## SET OF TASKS
[A] In the tutorial on calling a DotNetCore Web Api from Angular, what is the default port of the webpack server?
[B] Carry on the tutorial on calling a DotNetCore Web Api from Angular, starting right after its last sentence.

++++ EXERCISE TEXT

4. Call from Angular the WebApi backend

Here we’ll make a simple http call from our Angular application to our DotNetCore Web Api. We’ll query the generated example “ValuesController” from our Angular app and output the result onto our homepage. Because I want to make this example as simple as possible I make the call directly from the component but in a real application you’ll encapsulate this code into an Angular service.

  1. a. Edit the app.component.ts file:
    import { Component, OnInit } from '@angular/core';
    import { Http } from '@angular/http'
       selector: 'app-root',
       templateUrl: './app.component.html',
       styleUrls: ['./app.component.css']
    export class AppComponent implements OnInit {
       constructor(private _httpService: Http) { }
       title = 'app works!';
       values:string[] = [];
       ngOnInit() {
          this._httpService.get('/api/values').subscribe(values => {
             this.values = values.json() as string[];
  2. b. Edit the app.component.html file:
      Retrieved values:
    <ul *ngFor="let value of values">
  3. c. Compile and run the app:
    ng build
    dotnet run

5. Configure your Angular application to auto update when code changes

The Angular-CLI can configure webpack to serve the application through his built-in server and refresh your page whenever a file changes. To launch this developer friendly mode use:

ng serve

Notice that when you open your browser on http://localhost:4200 (the webpack server default port) you don’t see any retrieved values anymore.

++++++++
++++ EXTRACTED DATA

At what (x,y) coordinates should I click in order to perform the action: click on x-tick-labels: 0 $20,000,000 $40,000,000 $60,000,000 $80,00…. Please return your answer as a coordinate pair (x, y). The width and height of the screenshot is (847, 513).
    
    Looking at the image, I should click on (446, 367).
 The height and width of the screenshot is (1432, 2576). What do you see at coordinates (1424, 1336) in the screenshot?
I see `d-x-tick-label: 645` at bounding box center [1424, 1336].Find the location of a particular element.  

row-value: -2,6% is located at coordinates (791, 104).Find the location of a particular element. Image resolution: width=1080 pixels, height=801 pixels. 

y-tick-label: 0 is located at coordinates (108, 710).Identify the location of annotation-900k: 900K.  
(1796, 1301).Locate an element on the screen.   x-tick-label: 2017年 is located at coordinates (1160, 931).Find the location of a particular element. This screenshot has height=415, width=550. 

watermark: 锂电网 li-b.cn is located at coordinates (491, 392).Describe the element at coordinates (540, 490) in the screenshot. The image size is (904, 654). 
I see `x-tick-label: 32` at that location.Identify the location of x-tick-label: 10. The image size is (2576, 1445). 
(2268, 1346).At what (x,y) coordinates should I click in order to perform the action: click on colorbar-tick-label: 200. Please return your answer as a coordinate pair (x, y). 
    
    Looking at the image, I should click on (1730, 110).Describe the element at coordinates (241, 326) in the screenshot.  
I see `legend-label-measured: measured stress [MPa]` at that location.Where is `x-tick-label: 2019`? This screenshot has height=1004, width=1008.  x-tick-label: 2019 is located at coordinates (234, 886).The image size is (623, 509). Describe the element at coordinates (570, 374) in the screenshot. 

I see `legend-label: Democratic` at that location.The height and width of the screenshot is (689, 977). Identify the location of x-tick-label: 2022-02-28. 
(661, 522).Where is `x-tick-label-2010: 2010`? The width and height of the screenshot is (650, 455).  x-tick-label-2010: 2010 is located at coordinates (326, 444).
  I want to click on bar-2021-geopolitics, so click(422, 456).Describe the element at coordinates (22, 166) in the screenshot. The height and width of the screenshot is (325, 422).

++++++++

## RESULTS FOR EACH TASK
[A] 4200

[B]
This is because our Angular application calls our REST API on http://localhost:4200/api/values but there’s nothing there! What we need to do is launch our WebApi application and redirect calls to it from port 4200.

  1. a. Create a “proxy.json” file on the root and add the following content to the file:
       "/api": {
          "target": "http://localhost:5000",
          "secure": false
  2. b. Launch two consoles. One to run the webapi app:
    dotnet run

    The other to launch the webpack server with the proxy redirection:

    ng serve –proxy proxy.json
  3. c. You can also enable the auto refresh mode of your WebApi application. Edit the .csproj file and add following section and run “dotnet restore”:
       <DotNetCliToolReference Include="Microsoft.DotNet.Watcher.Tools" Version="1.0.0" />
  4. d. Now you can launch also the WebApi in watch mode:
    dotnet watch run 

Of course, you’ll still need to refresh your page every time you change your webapi project but it will recompile & run automatically every time code is changed.

Have fun!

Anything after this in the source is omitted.